▶ [Given problem]:
Switch every "screenshot" in the material below to "capture" and keep all other text the same.

▶ [Part of a data file]:
__________
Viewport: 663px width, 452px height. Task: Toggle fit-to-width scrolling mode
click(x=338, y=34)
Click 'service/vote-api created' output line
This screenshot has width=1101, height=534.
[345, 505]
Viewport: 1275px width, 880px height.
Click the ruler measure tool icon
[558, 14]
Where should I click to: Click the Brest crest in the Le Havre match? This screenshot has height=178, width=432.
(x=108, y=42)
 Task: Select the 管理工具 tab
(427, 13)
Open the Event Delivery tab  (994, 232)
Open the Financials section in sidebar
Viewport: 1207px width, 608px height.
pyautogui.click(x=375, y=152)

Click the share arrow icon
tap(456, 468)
__________
▶ [The response]:
Viewport: 663px width, 452px height. Task: Toggle fit-to-width scrolling mode
click(x=338, y=34)
Click 'service/vote-api created' output line
This capture has width=1101, height=534.
[345, 505]
Viewport: 1275px width, 880px height.
Click the ruler measure tool icon
[558, 14]
Where should I click to: Click the Brest crest in the Le Havre match? This capture has height=178, width=432.
(x=108, y=42)
 Task: Select the 管理工具 tab
(427, 13)
Open the Event Delivery tab  (994, 232)
Open the Financials section in sidebar
Viewport: 1207px width, 608px height.
pyautogui.click(x=375, y=152)

Click the share arrow icon
tap(456, 468)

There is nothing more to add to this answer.